What needs to be done - Output exactly, and only, the stretch of lines beginning at the line with "Given: Expand the Server type dropdown arrow" and ending at the last line of the listing below. Drop the pictures.

Material for the task -
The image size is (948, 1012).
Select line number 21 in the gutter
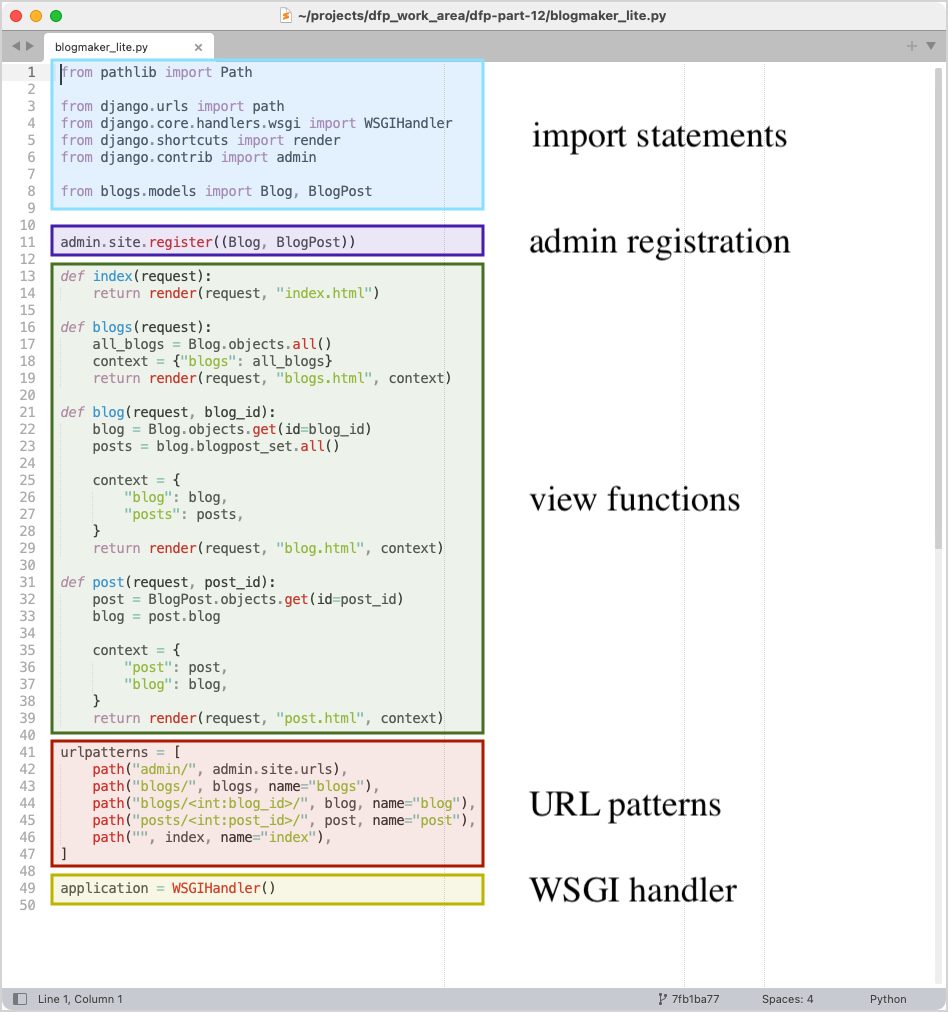coord(27,412)
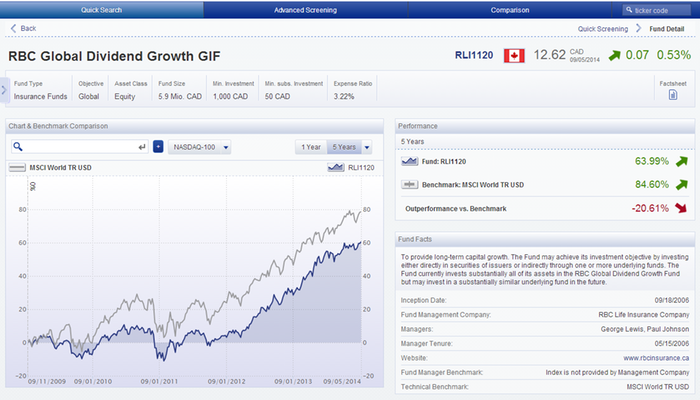700x400 pixels.
Task: Switch to the Advanced Screening tab
Action: [305, 10]
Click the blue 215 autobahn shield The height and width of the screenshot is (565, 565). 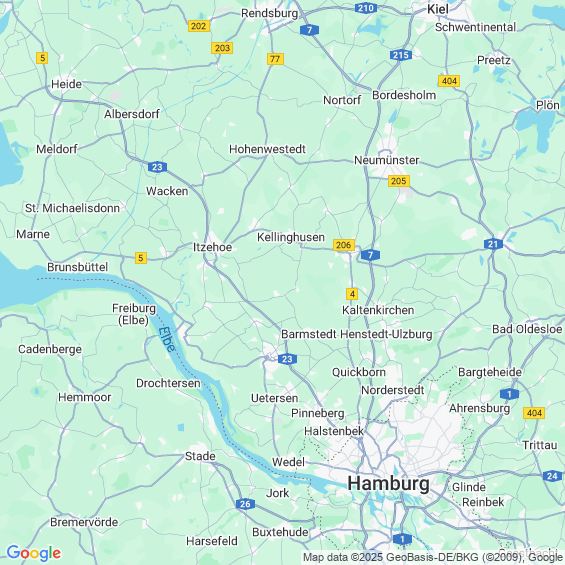(x=401, y=55)
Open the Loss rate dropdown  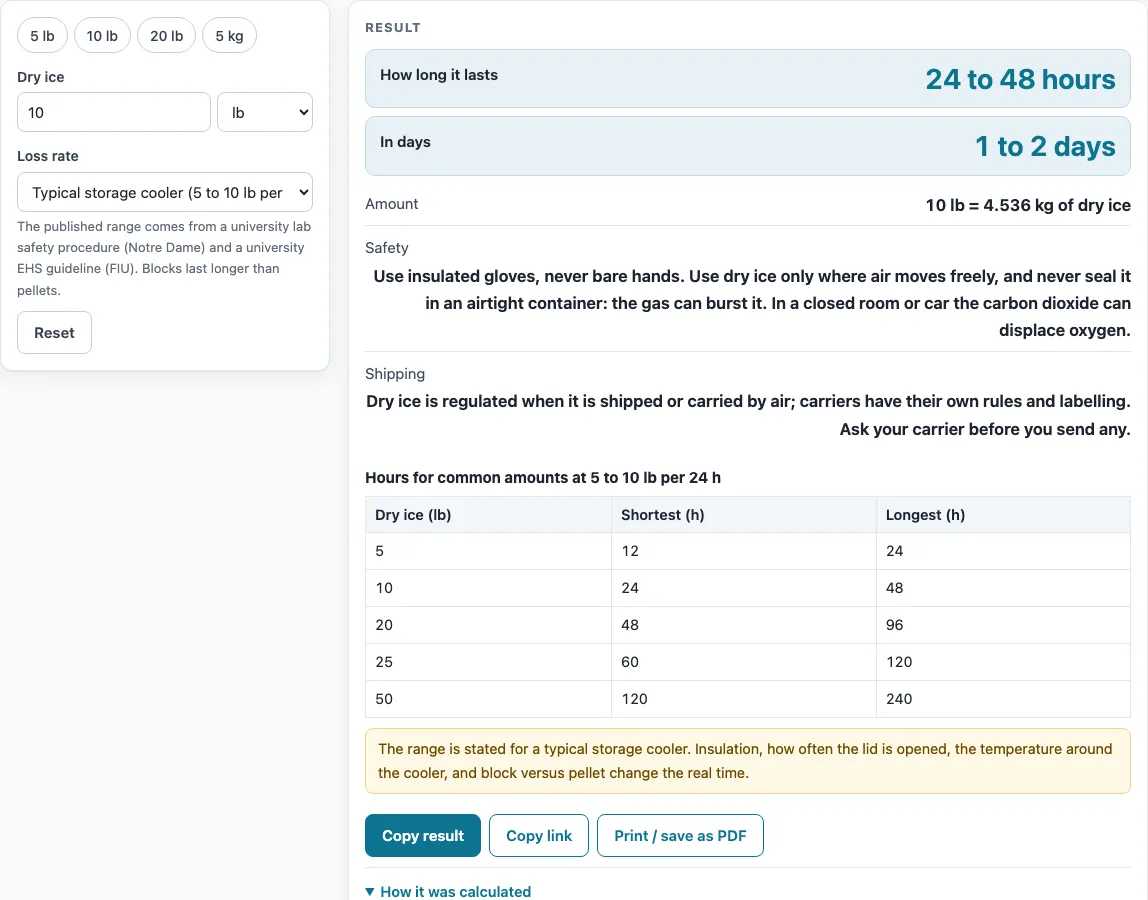click(x=165, y=192)

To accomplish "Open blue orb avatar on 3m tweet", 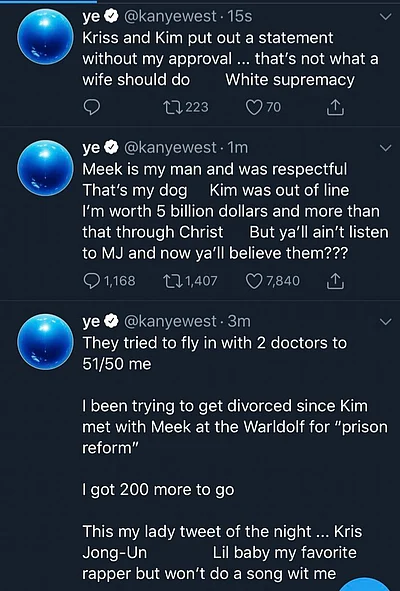I will [x=45, y=342].
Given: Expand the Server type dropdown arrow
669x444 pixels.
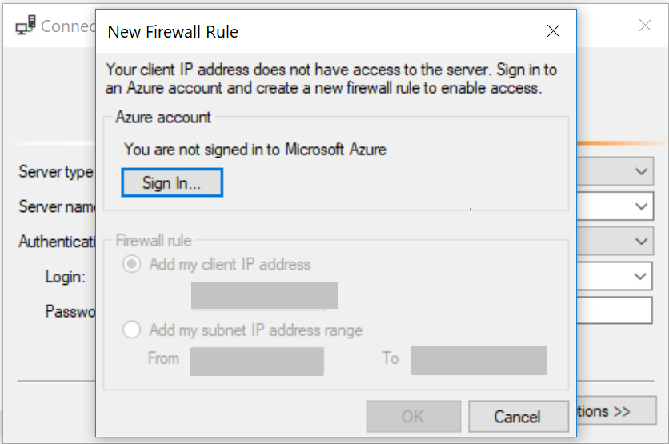Looking at the screenshot, I should tap(642, 172).
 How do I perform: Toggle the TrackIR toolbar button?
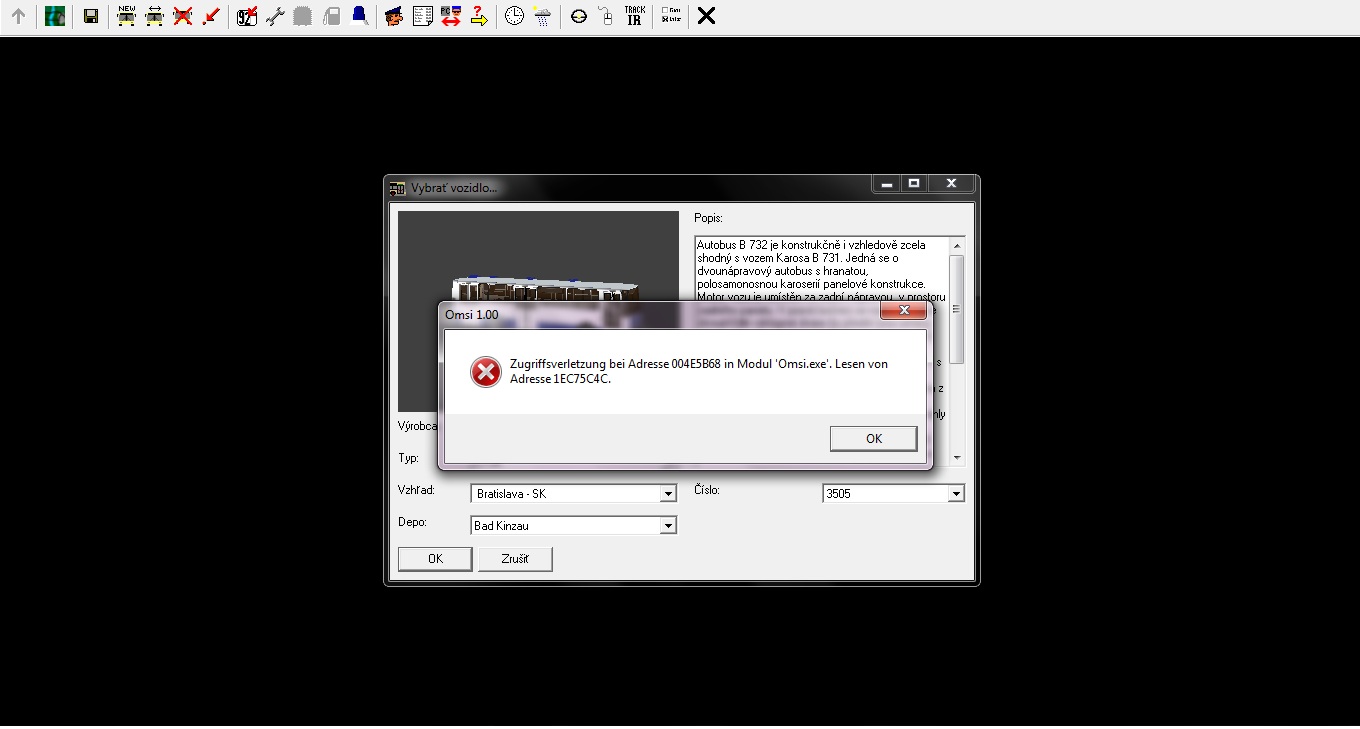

Task response -
Given: Expand the Server type dropdown arrow
669x444 pixels.
Looking at the screenshot, I should tap(642, 172).
 How do I perform: Toggle the TrackIR toolbar button?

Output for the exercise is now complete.